作業内容 -
• a. 学位論文要旨をもとに、次の問いに答えてください。
(i) 学位授与日はいつですか。
(ii) 論文審査委員の主査は誰ですか。
(iii) InGaAsN量子ドットの研究で目指す発光波長はいくつですか。
• b. リストの各行を、1行につき1つの文字列とするJSON配列に書き直してください。空行は除きます。

本文 -
学位論文要旨



No 120464
著者(漢字) 西川,敦
著者(英字)
著者(カナ) ニシカワ,アツシ
標題(和) 分子線エピタキシー法による希薄窒化物系混晶半導体薄膜および量子ドットの作製の研究
標題(洋) A study on molecular beam epitaxy and characterization of dilute nitride alloy films and quantum dots
報告番号 120464
報告番号 甲20464
学位授与日 2005.03.24
学位種別 課程博士
学位種類 博士(科学)
学位記番号 博創域第84号
研究科 新領域創成科学研究科
専攻 物質系専攻
論文審査委員 主査: 東京大学 教授 尾鍋,研太郎
 東京大学 教授 木村,薫
 東京大学 教授 吉澤,英樹
 東京大学 助教授 岡本,博
 東京大学 助教授 山本,剛久
内容要旨 要旨を表示する

背景

 GaAs等のIII-V族化合物半導体に窒素を添加する窒化物系混晶半導体は、バンドギャップの組成依存性が大きく下に凸となる「巨大バンドギャップ効果」が理論的に予測され、その起源を解明することは基礎物理の観点から非常に興味深い。また、バンドギャップエンジニアリングの観点からも、その性質を生かした長波長レーザーへの応用が期待されている。しかし、窒化物系混晶半導体は強い非混和性を有することから、作製は容易ではなく、高い非平衡度を有する分子線エピタキシー(MBE)法による結晶成長が必須である。さらに、高窒素濃度(>3%)かつ良好な結晶性の実現には、結晶成長条件に対する注意深い考察が必要である。

目的

 GaAsに窒素を添加するGaAsN混晶薄膜の研究では、高窒素濃度領域におけるバンドギャップボウイング効果の詳細を明らかにするため、高窒素濃度かつ良好な結晶性を有する結晶を作製できるMBE成長条件を考察する。また、得られた試料について、フォトリフレクタンス(PR)法による光学特性評価を行い、基礎物性を明らかにする。InGaAs量子ドットに窒素を添加したInGaAsN量子ドットの研究では、長波長レーザーとして応用が期待される1.3および1.55μmに発光波長を有する試料の作製を目的する。従来の報告例は、窒素添加による発光波長の長波長化により発光強度の低下が見られるが、窒素添加によるドットサイズ、密度への影響を考察し、MBE成長条件を最適化することで、長波長かつ強い発光強度を有する試料の作製を試みる。

(コレクション項目)
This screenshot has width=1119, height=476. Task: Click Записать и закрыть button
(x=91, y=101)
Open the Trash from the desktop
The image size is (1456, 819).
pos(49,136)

解答一覧 -
• a.
(i) 2005.03.24
(ii) 東京大学 教授 尾鍋研太郎
(iii) 1.3および1.55μm

• b.
[
  "This screenshot has width=1119, height=476. Task: Click Записать и закрыть button",
  "(x=91, y=101)",
  "Open the Trash from the desktop",
  "The image size is (1456, 819).",
  "pos(49,136)"
]